Ahead of the Centre’s seventh round of meeting with protesting farmers over the three farm laws on Monday, Union minister of state (MoS) for agriculture Kailash Choudhary said on Saturday a solution would come up during the talks and that the ongoing stir would end. Choudhary said the laws, which were passed in September last year, are for the farmers, who have been protesting against the reforms for over a month camping at several border points near Delhi and surrounding areas.

“I am confident that in the next round of talks with farmers, a solution will be reached and the ongoing protest will come to an end. The three farm bills are in favour of farmers. They used to demand to get rid of the middleman and sell their produce at a rate of their choice,” the minister was quoted as saying by news agency ANI.

Choudhary also talked about the issue of contract farming in the farm reforms. “In the new bill, there can’t be an investigation against a farmer even if he is at fault. It also states there won’t be any agreement regarding the land of the farmer. The bill is favourable for farmers and the PM wants them to become ‘atmanirbhar’,” he said.

 

The first five rounds of talks held between protesters and the government did not yield any solution. On December 30, the farmers’ unions decided to meet the ministers for the sixth time. However, the government only agreed to address two of the four issues raised by farmers, which were sparing heavy fines for stubble burning and continuing the current mechanism of giving subsidised power for agricultural use. Till now, there has been no final call on whether the reforms should be removed.

Union agriculture minister Narendra Singh Tomar had also said on Friday that the government was hopeful of a positive outcome during the January 4 (Monday) meeting but withheld a prediction whether it would be the final round of talks with the protesters. “I cannot say for sure now. I am not an astrologer. I am hopeful that whatever decision would be arrived at (in the meeting) will be in the interest of the country and of the farmers,” Tomar had said.

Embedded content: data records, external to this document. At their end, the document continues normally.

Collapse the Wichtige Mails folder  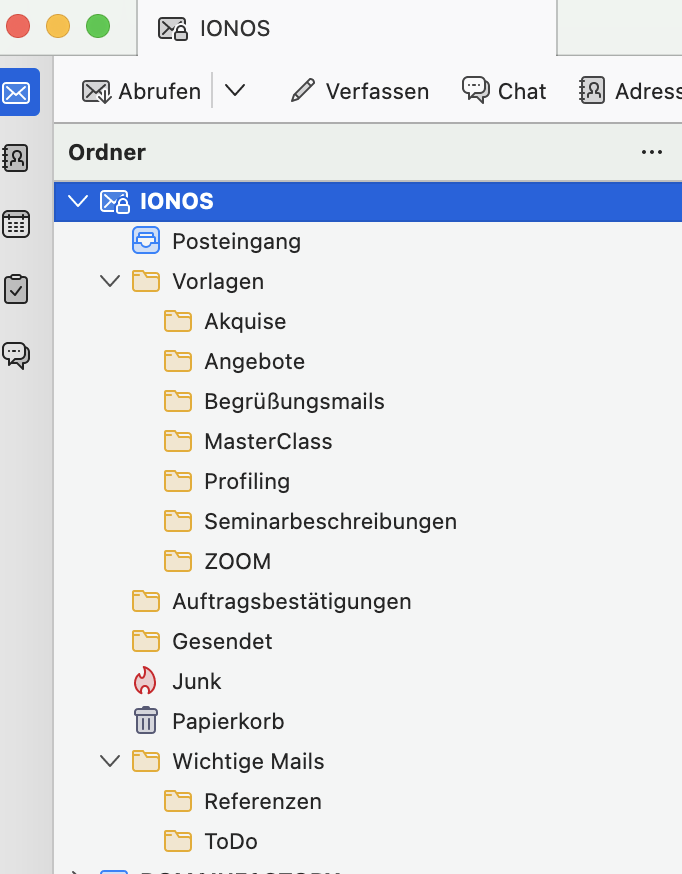click(110, 761)
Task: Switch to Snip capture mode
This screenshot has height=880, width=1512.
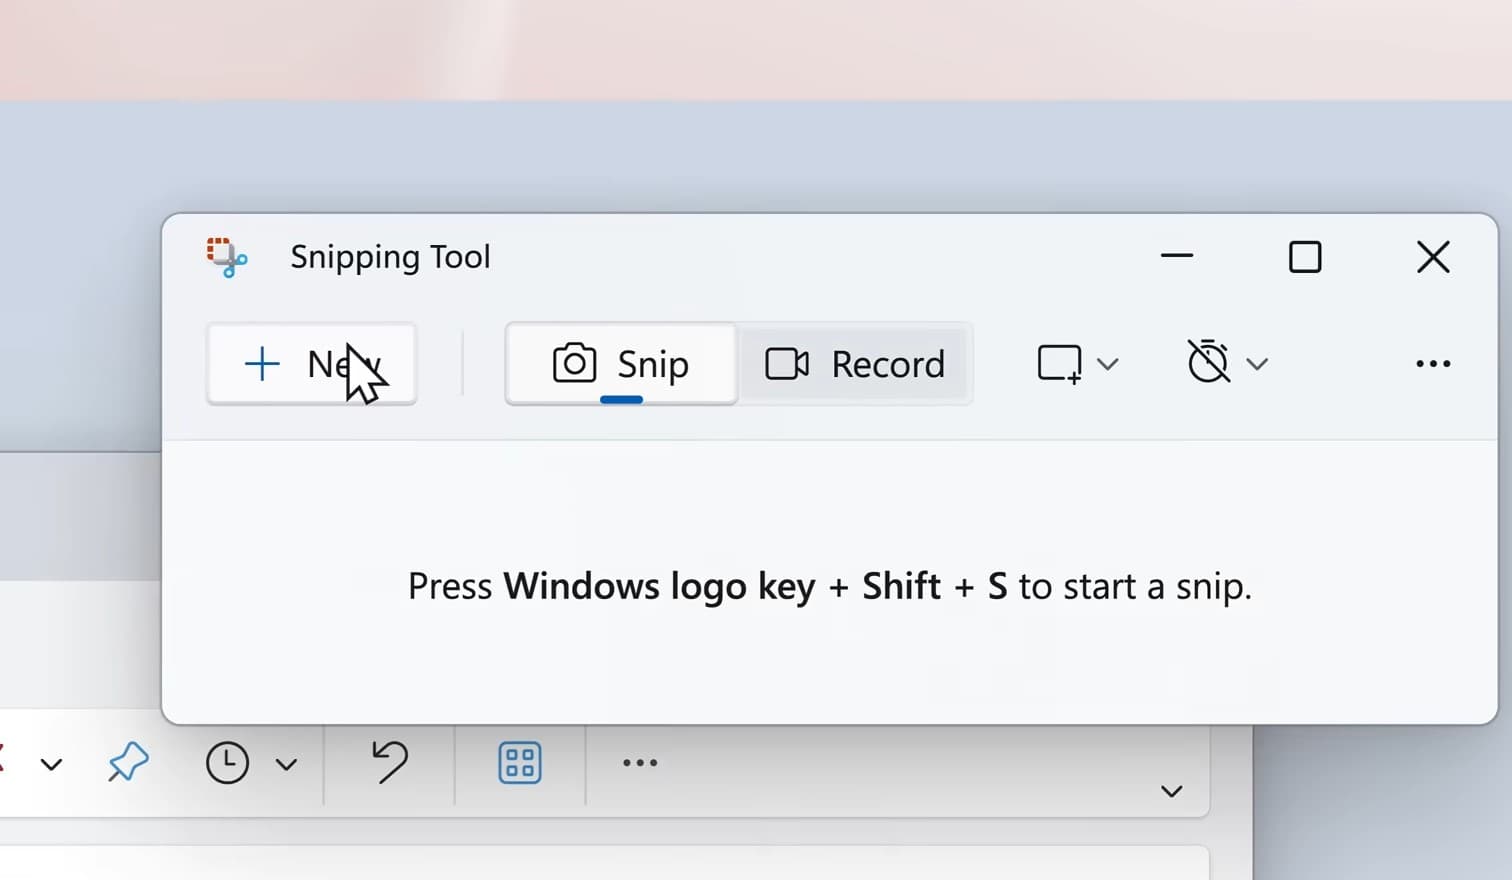Action: (621, 364)
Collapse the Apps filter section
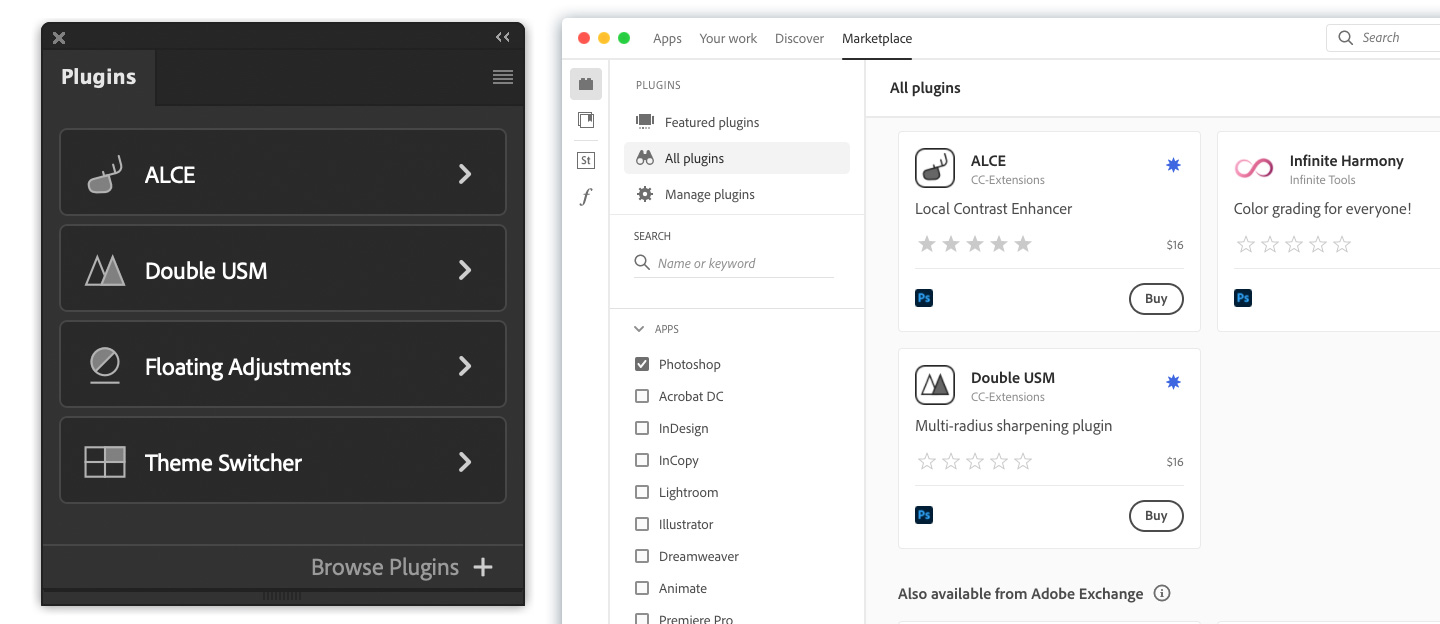This screenshot has width=1440, height=624. pos(640,329)
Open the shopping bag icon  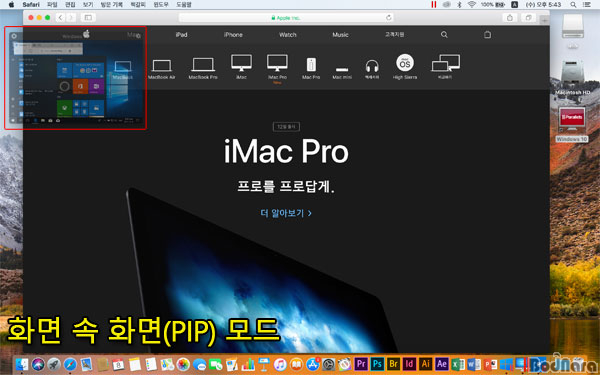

On the other hand, representatives of farmers’ unions warned that they would intensify their agitation and take it to every corner of the country if the Centre fails to resolve their main issues of the repeal of the reforms and facilitating a legal guarantee for the Minimum Support Price (MSP) during the interaction. “If the January 4 meeting with the government fails to end the deadlock, we will announce dates for shutting all malls, petrol pumps in Haryana,” a farmer leader said.

The unions have further warned of a tractor march on January 6 from the protest site to the Kundli–Manesar–Palwal (KMP) Expressway and farmers protesting at the Shahjahanpur on the Haryana-Rajasthan border will be told to move towards the national capital.